_Try it_
Copy each line below that contains "gallery".

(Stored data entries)

*-*-*

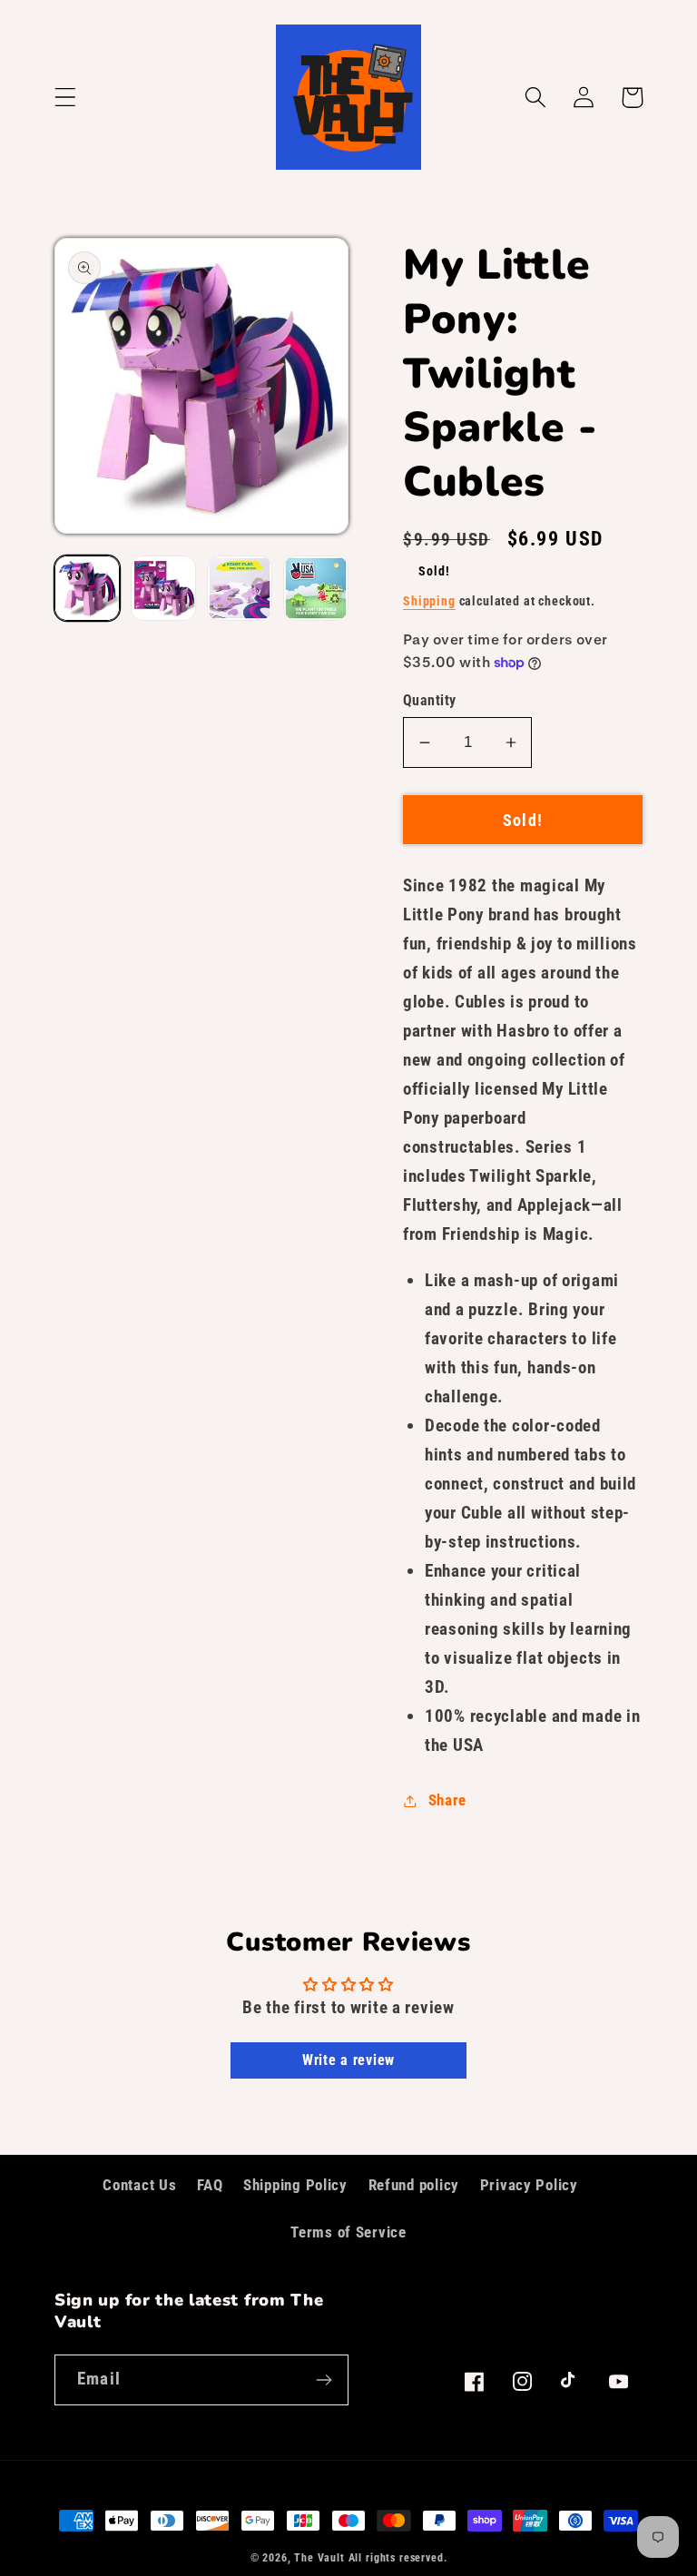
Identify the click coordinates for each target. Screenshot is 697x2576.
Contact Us (139, 2185)
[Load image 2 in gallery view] (163, 588)
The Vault (319, 2557)
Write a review (348, 2060)
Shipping (429, 601)
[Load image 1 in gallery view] (87, 588)
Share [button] (447, 1800)
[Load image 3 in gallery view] (239, 588)
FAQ (209, 2185)
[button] (66, 98)
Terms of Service (348, 2232)
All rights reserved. (397, 2557)
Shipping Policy (295, 2185)
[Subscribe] (323, 2380)
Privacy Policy (529, 2185)
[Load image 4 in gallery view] (315, 588)
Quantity (429, 701)
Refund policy (413, 2185)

*-*-*

_Expected output_
[Load image 2 in gallery view] (163, 588)
[Load image 1 in gallery view] (87, 588)
[Load image 3 in gallery view] (239, 588)
[Load image 4 in gallery view] (315, 588)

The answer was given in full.